Nun hat Trachsel ein ergreifendes Requiem geschaffen – ein Werk für Blasorchester, Chor und Solisten, das tief in der liturgischen Struktur der katholischen Totenmesse verwurzelt ist. Es ist eine Musik von großer spiritueller Kraft, die Trost spendet, Hoffnung schenkt und die christliche Botschaft der Erlösung in den Mittelpunkt stellt.

Das Requiem von Trachsel soll unter der Leitung von Toni Scholl im Vatikan uraufgeführt werden – als musikalisches Zeichen für Frieden und Einheit, gespielt von einem europaweiten Ensemble aus jungen und erfahrenen Musikern, dem Blasorchester „german WIND PHILHARMONIC“.

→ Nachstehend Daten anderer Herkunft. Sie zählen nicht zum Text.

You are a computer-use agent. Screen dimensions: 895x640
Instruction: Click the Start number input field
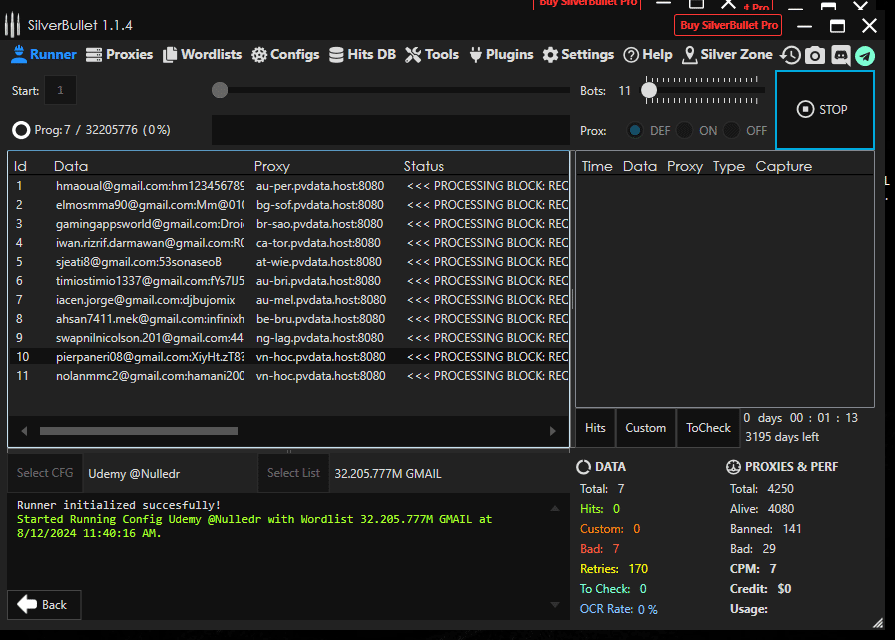[x=60, y=91]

Im Gespräch mit Christian Peschken (EWTN) gibt Trachsel Einblick in seine musikalische Laufbahn, seine Inspirationsquellen – und spricht darüber, wie Glaube, Gemeinschaft und Musik in seinem Schaffen zusammenfinden.

Herr Trachsel, Ihr Requiem wurzelt tief in der katholischen Liturgie und will zugleich Menschen aller Konfessionen und Hintergründe ansprechen. Wie gelingt es Ihnen, durch Musik eine spirituelle Sprache zu finden, die sowohl katholisch geprägt als auch universell verständlich ist?

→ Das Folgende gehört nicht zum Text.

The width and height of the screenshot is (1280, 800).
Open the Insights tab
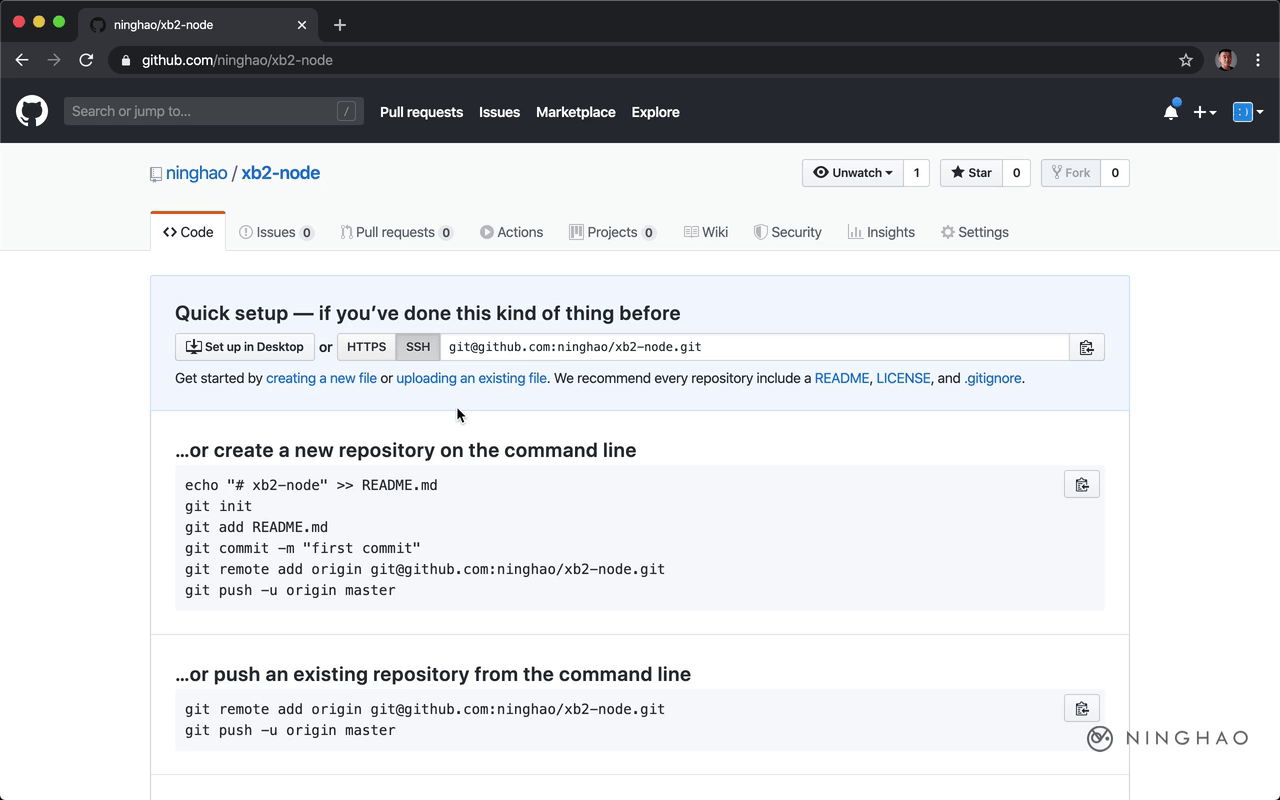881,232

Dies ist ebenso eine sehr gute, aber auch sehr schwierig zu beantwortende Frage. Ich muss in der Beantwortung wohl den Fokus auf meine persönliche Spiritualität legen. Ich kann von mir sicher behaupten, ein sehr religiöser, tiefgläubiger Mensch zu sein, und wahrscheinlich ist dieser tiefe Glaube in mir seit eh und je die Basis meiner Musik, welche ich komponiere. Ich bin mir sicher, es gibt mehr zwischen Himmel und Erde, als das, was wir zu sehen und hören vermögen. Ich glaube, die Musik kommt von dort. Ich denke, in diesem Zusammenhang ist auch die Universalität der Musik grundsätzlich zu verstehen. Egal welcher Konfession wir angehören, wir leben alle auf dem gleichen Planeten und unter dem gleichen Himmel.

Sie sprechen von Musik als einem „Gefäß der Gnade“. Können Sie beschreiben, wie sich dieser Gedanke konkret in der Komposition des Requiems niederschlägt? Welche Rolle spielt Ihr persönlicher Glaube dabei?

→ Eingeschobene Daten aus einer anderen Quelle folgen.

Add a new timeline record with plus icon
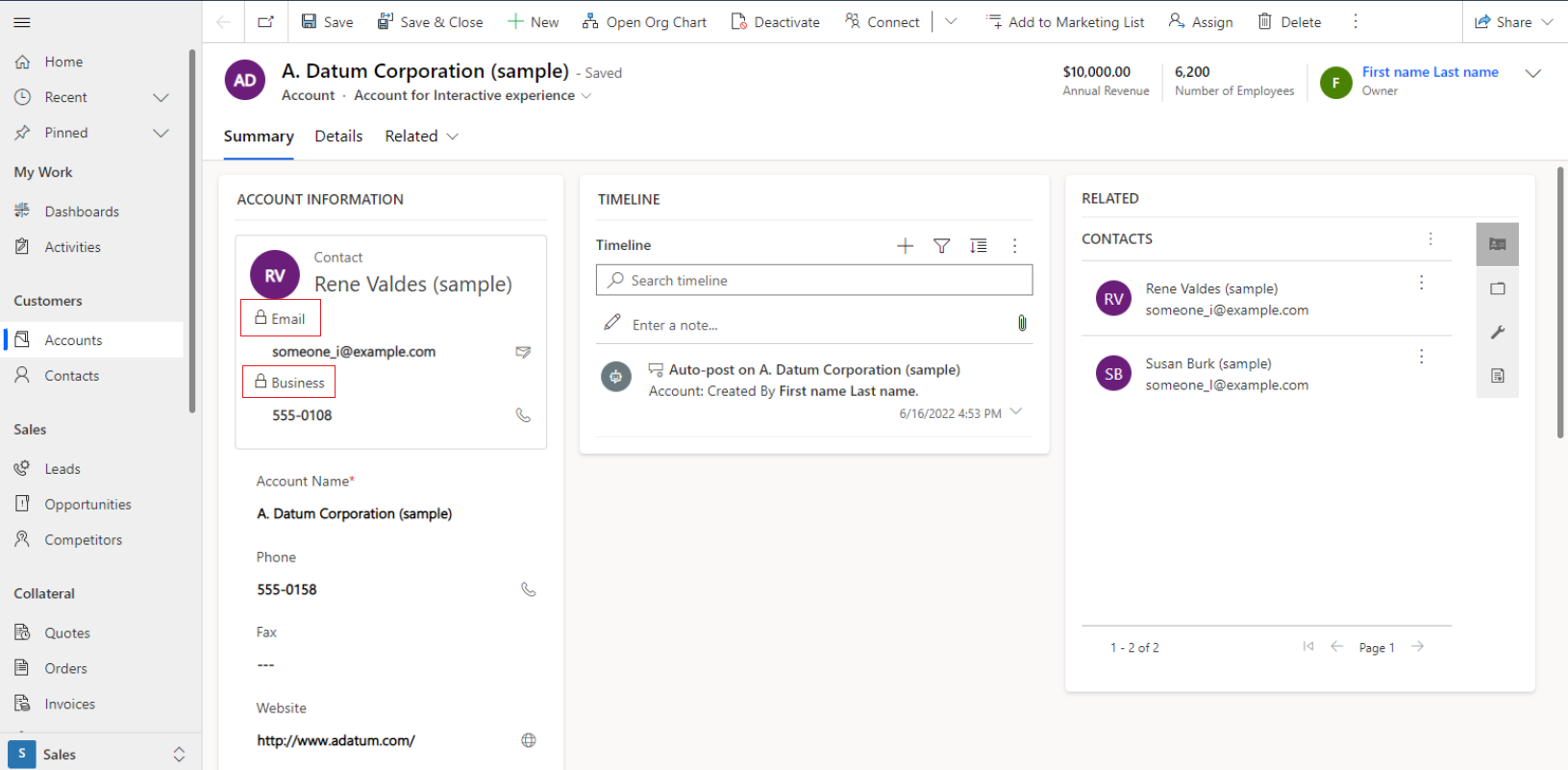 click(x=905, y=246)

Ich bin der Überzeugung, dass die Musik das einzige auf Kunst und Kultur bezogene Medium ist, welches Grenzen zwischen den Kulturen, Religionen usw. überwindet, nur schon deshalb, weil sie Sprachgrenzen überwinden kann. Dass sich diese persönliche Erkenntnis – und ich kann in diesem Zusammenhang nur von mir persönlich sprechen – in meiner Musik ausdrückt, ist daher nicht weiter verwunderlich. „Glaube“ ist aber niemals „Wissen“, er bedeutet gleichermaßen „Erfahren“ und daraus wieder „Hoffen“. Dies ist aber nur dann so, wenn Glaube (und allzu oft leider auch Religionen) nicht zur Waffe wird. Ich empfinde es als Gnade, hoffen zu dürfen, dass der Tod nicht endgültig ist. Diese Hoffnung drückt sich gleichermaßen in meinem Requiem aus, ebenso in meinen vorangegangenen Sinfonien und diversen weiteren Kompositionen.

In einer Zeit zunehmender gesellschaftlicher Spaltung: Glauben Sie, dass sakrale Musik heute eine prophetische Kraft entfalten kann? Und wenn ja: Wie kann ein Requiem Trost spenden oder gar zur Versöhnung beitragen?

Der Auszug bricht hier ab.